(Pixel coordinate grounding data)
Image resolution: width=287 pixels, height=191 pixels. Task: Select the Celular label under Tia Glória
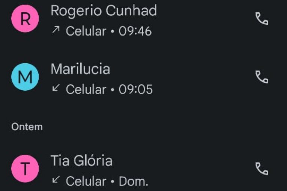[x=86, y=181]
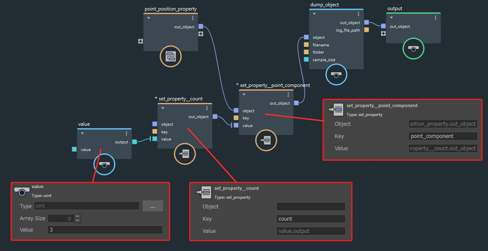Click the value node's blue circle icon
This screenshot has height=251, width=488.
tap(104, 164)
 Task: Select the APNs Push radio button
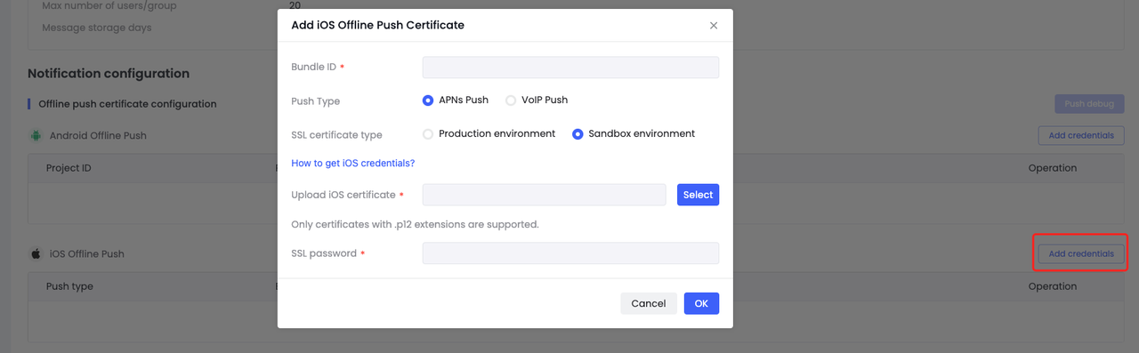point(428,100)

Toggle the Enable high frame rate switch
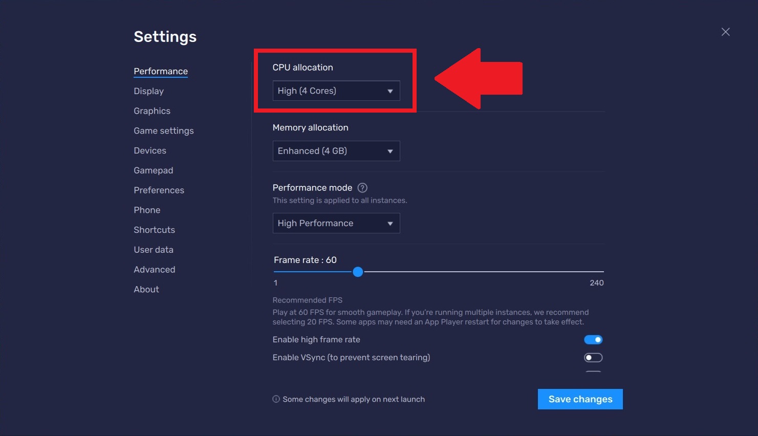click(593, 339)
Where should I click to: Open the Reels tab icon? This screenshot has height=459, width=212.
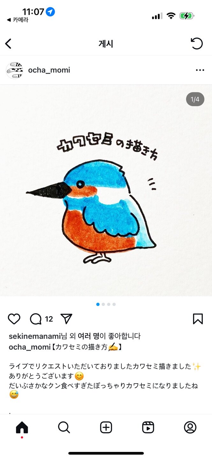pos(148,427)
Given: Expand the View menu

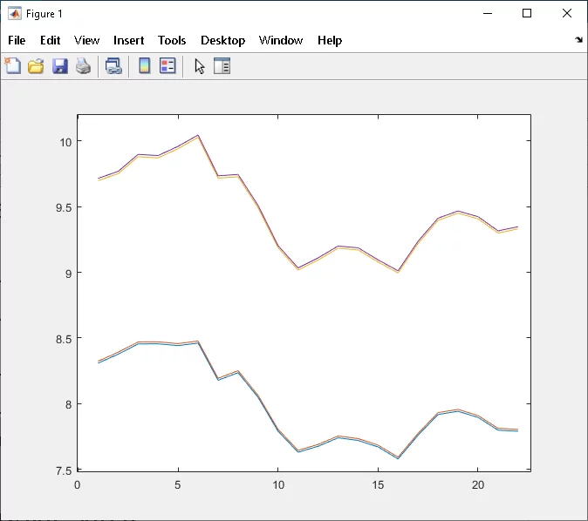Looking at the screenshot, I should [x=87, y=40].
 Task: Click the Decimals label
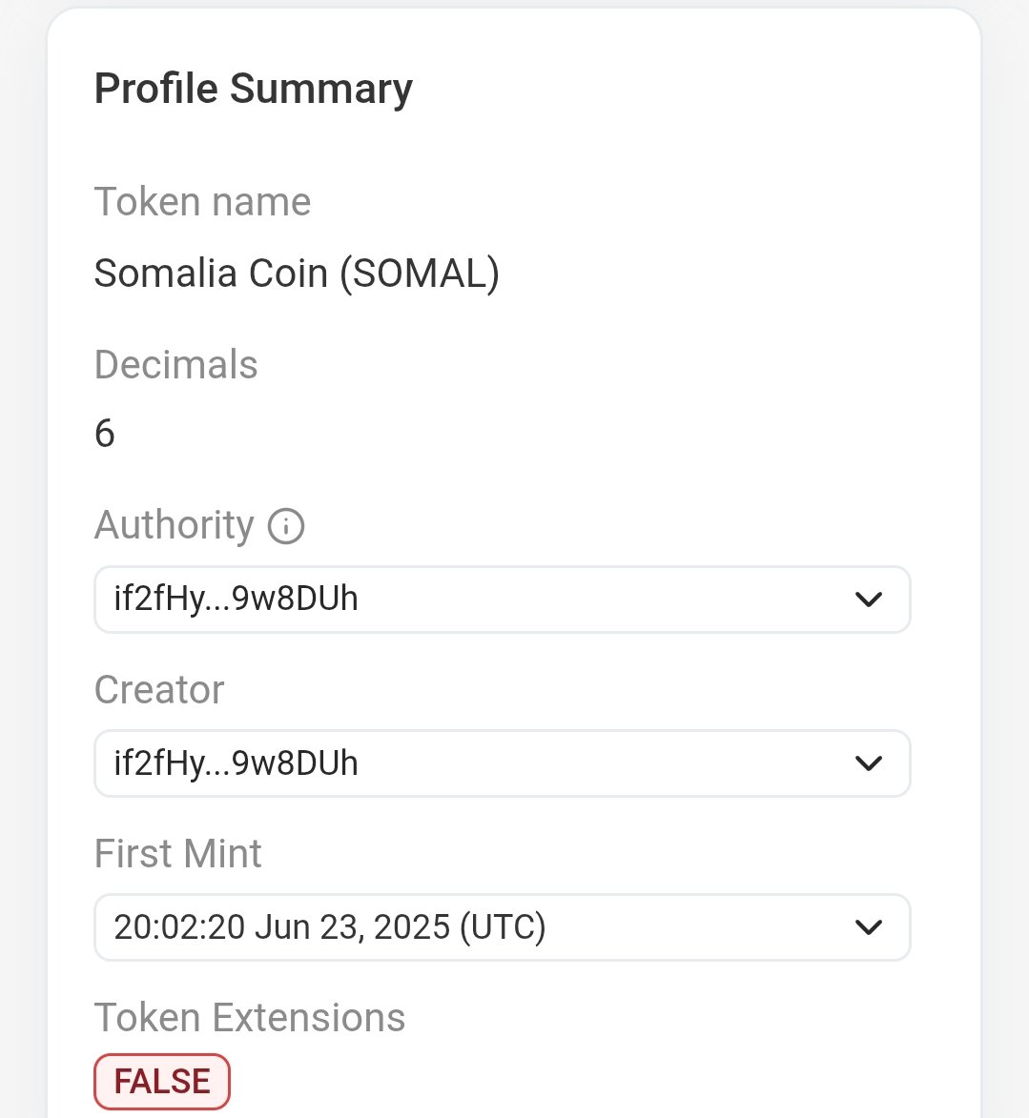click(175, 365)
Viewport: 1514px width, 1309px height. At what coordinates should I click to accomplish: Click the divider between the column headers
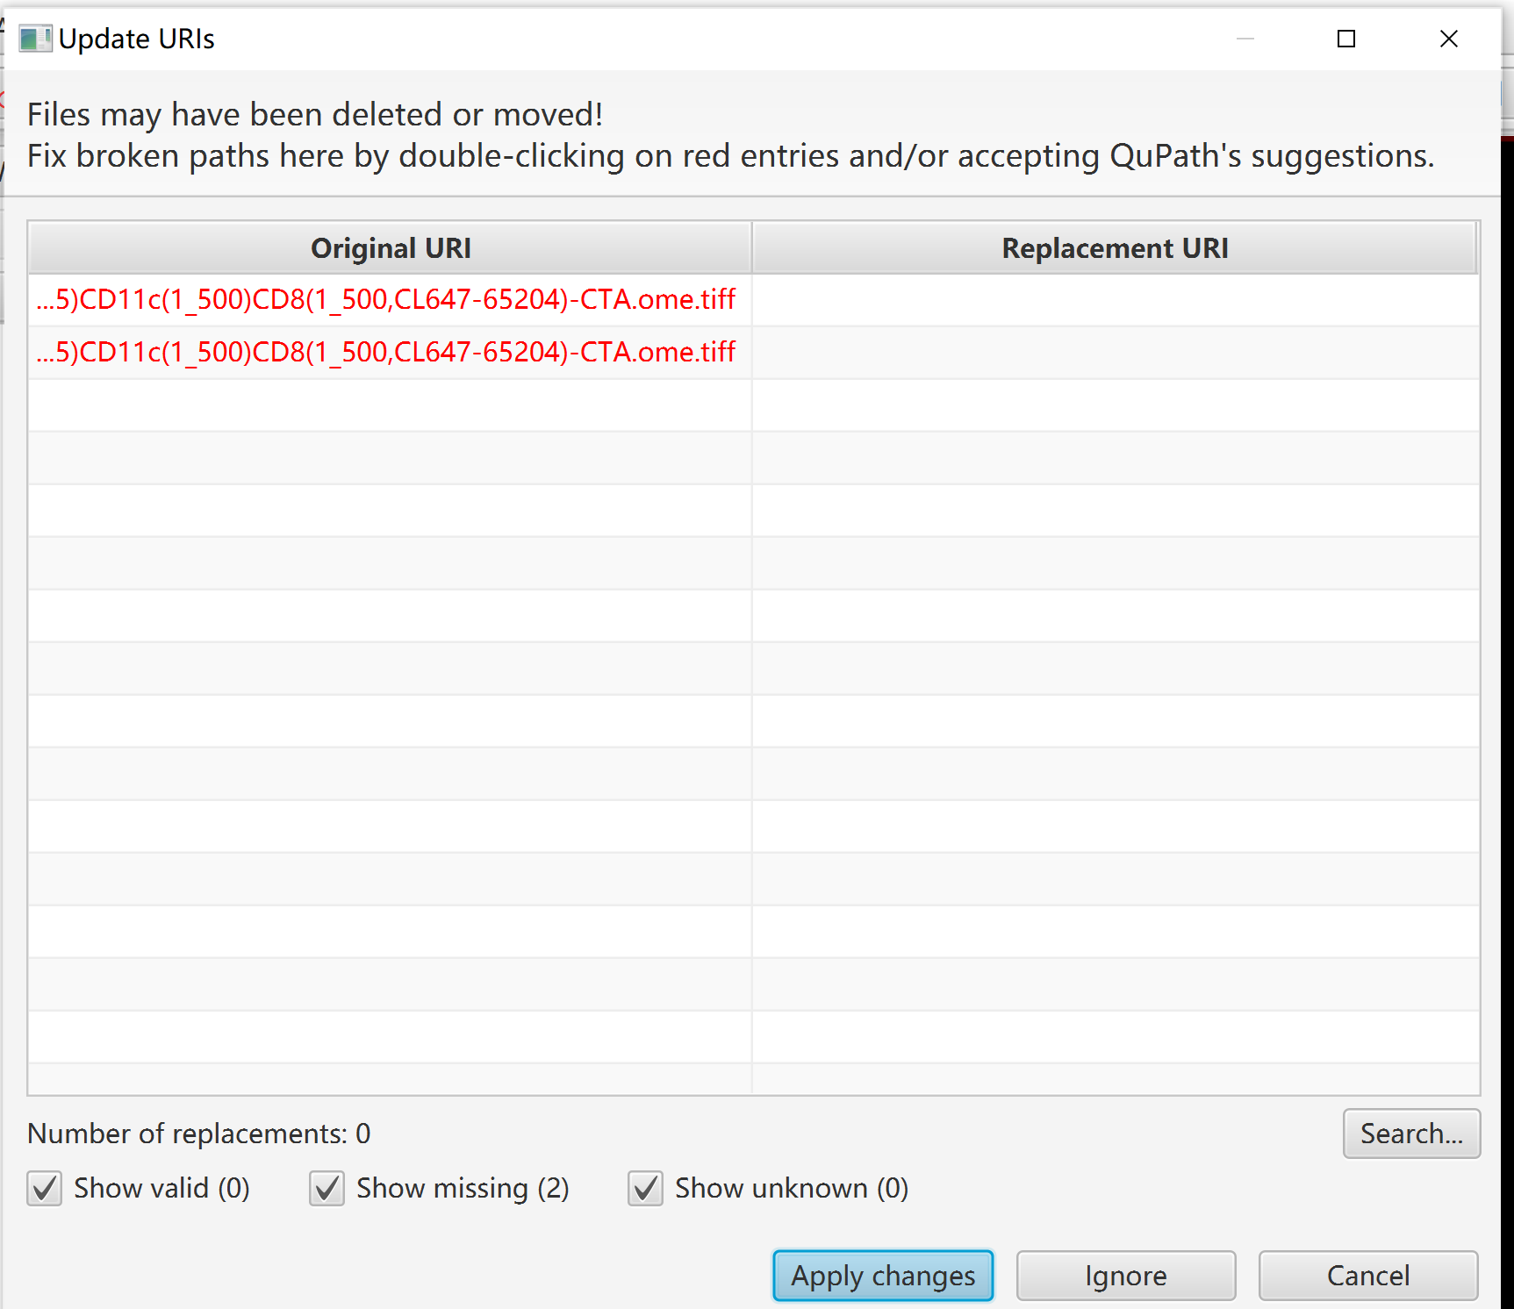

- Required action -
All the records need to be printed again exactly as written, though without their pictures.

- Result for this exercise -
Image resolution: width=287 pixels, height=191 pixels. Task: Select the Celular label under Tia Glória
[x=86, y=181]
Click the value node's blue circle icon
This screenshot has height=251, width=488.
tap(104, 164)
 Task: Select the APNs Push radio button
point(428,100)

Toggle the Enable high frame rate switch
click(593, 339)
Where should I click to: Open the Reels tab icon? This screenshot has height=459, width=212.
pos(148,427)
Given: Expand the View menu

Looking at the screenshot, I should [x=87, y=40].
 Task: Click the Decimals label
click(175, 365)
Viewport: 1514px width, 1309px height. At what coordinates should I click to accomplish: Click the divider between the column headers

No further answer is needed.